On Mon, May 30, 2011 at 8:50 PM, Morten Kloster <morklo_at_gmail.com> wrote:
> Johan, any progress on reviewing the code on your part? Things are
> a bit simpler now with the idx patch in: Since that patch settled the
> file (re)order issue, this patch now produces fully identical results to
> HEAD.
Thanks for the updated patch, it applies cleanly to HEAD of trunk indeed.

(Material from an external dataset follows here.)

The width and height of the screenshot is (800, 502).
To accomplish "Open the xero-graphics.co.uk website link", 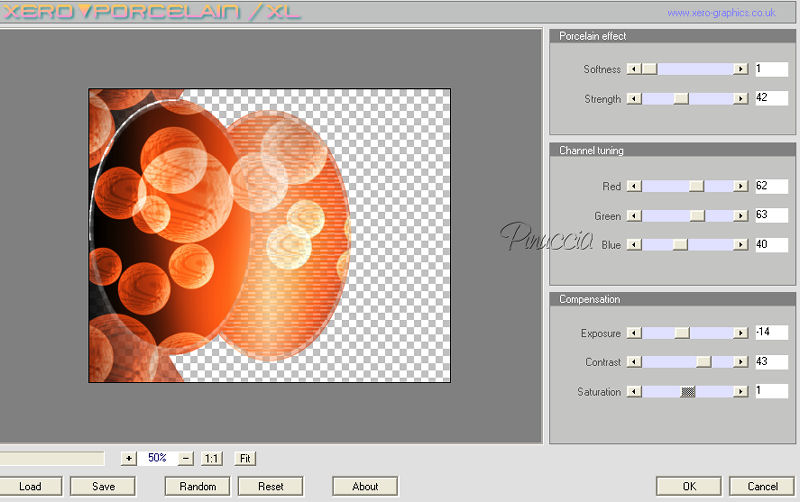I will (721, 13).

I've done some tests, and they look good. The result of my 2200-rev
blame is identical before or after this patch (the idx patch caused
some minor changes, but at first sight nothing drastic -- seemingly
unimportant lines, which were switched between revs they were
attributed to).
With my usual blame testcase, I use the -x-b option (ignore changes in
amount of whitespace). This helps the blame speed tremendously in this
case, because some of the revisions in the history have been
spaces->tabs and vice-versa. With this test, I could see the slight
overhead of the token counting of your patch (2%-3%), because there
are not that much "one-sided" lines. So it's slightly slower than
before.
However, when running the 2200-rev blame without ignore-options, I can
see a *huge* improvement thanks to your patch. This test used to take
over an hour. Now it's finished in 1m30s, as fast as the test with
-x-b. For the revs that change spaces->tabs all lines are "one-sided".

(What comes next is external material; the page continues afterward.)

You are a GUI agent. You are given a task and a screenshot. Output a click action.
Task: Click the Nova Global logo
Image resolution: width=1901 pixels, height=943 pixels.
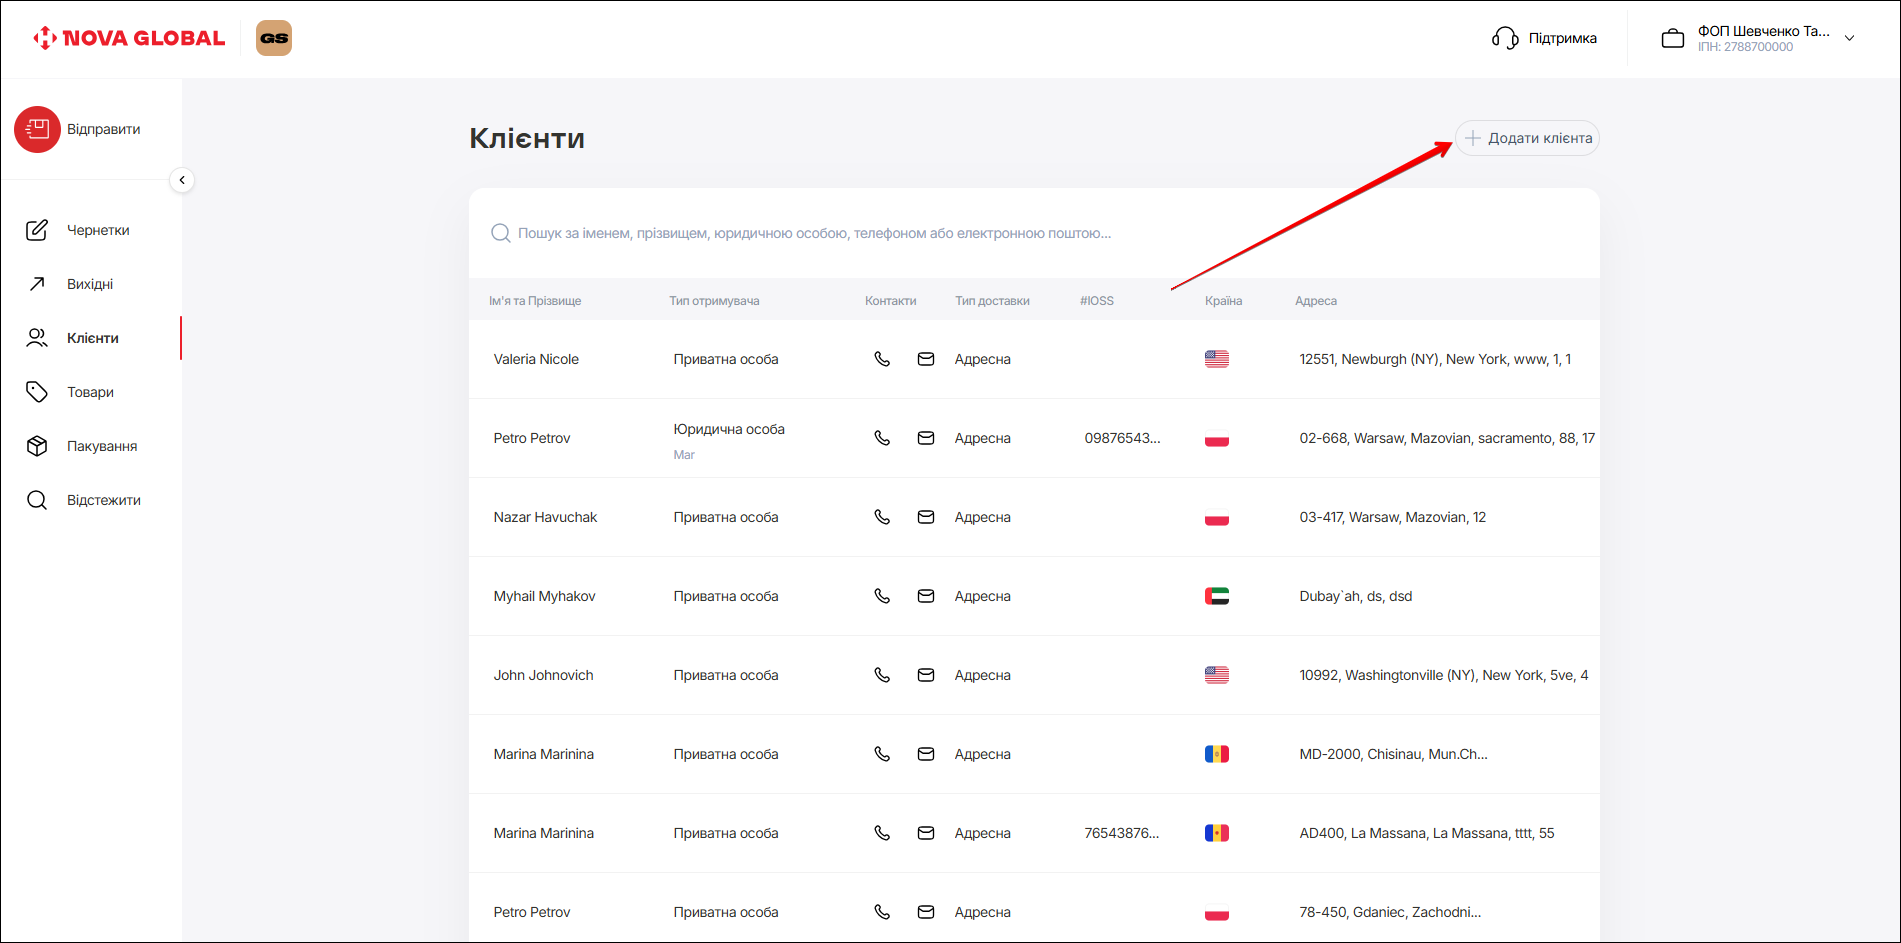[129, 38]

For real work, I prefer to use the -x-b option (I'm not interested in
who changed whitespace), but it's interesting to see the power of this
patch.
Anyway, I'm currently running the entire test-suite on your patch. So
far no problem. But before committing it I'd still want to do two
things:
- Take a closer look at measuring the overhead of the token counting.

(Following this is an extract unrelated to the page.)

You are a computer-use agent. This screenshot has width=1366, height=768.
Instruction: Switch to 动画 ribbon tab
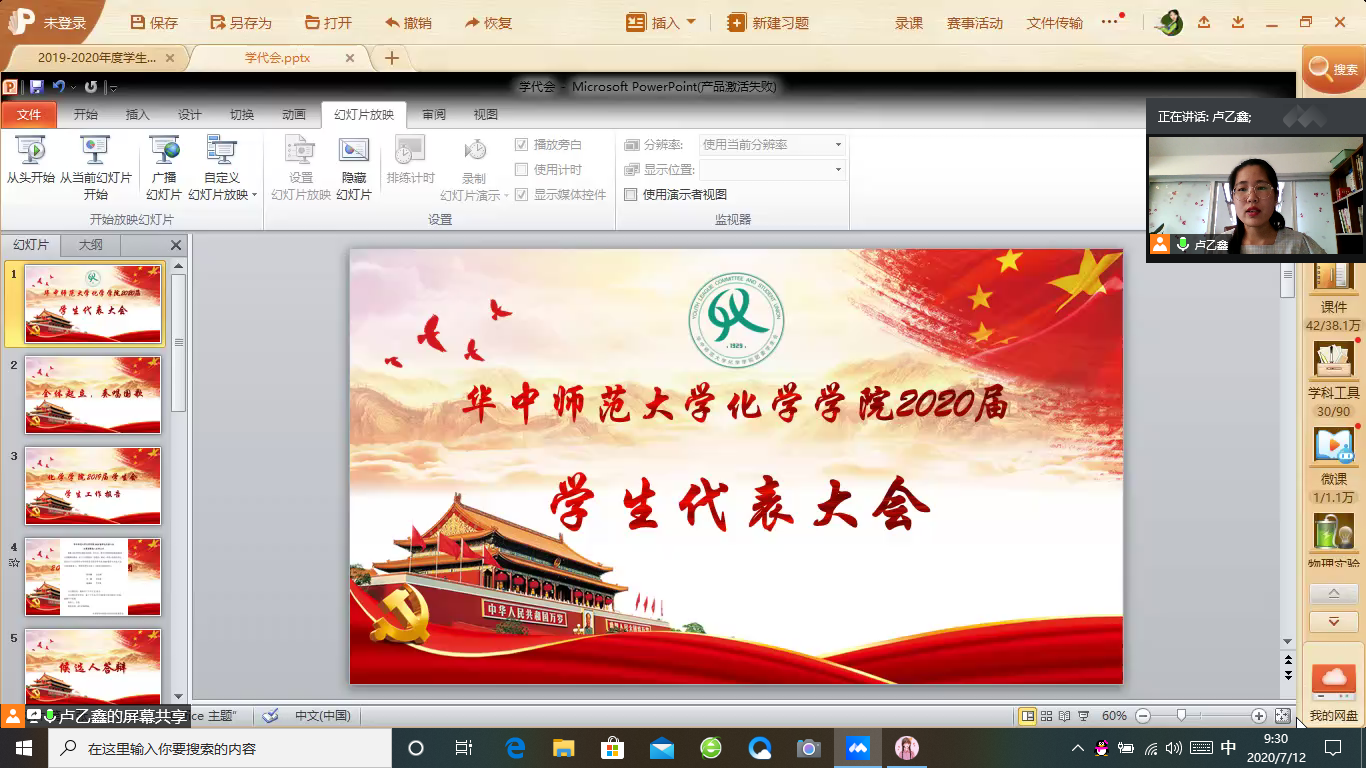(x=294, y=115)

Maybe you can also provide some numbers here? I think a good test for
measuring this in practice is:
1. take a very large file
2. change a line in the beginning and at the end
(eliminates prefix/suffix scanning, making sure everything goes to LCS)
3. diff those two
- Take a closer look at the code. I've skimmed through it, and it
looked good. But I need to go for a second pass, but right now (almost
3 am) I really need to get some sleep first :-).
--
Johan
Received on 2011-05-31 02:54:38 CEST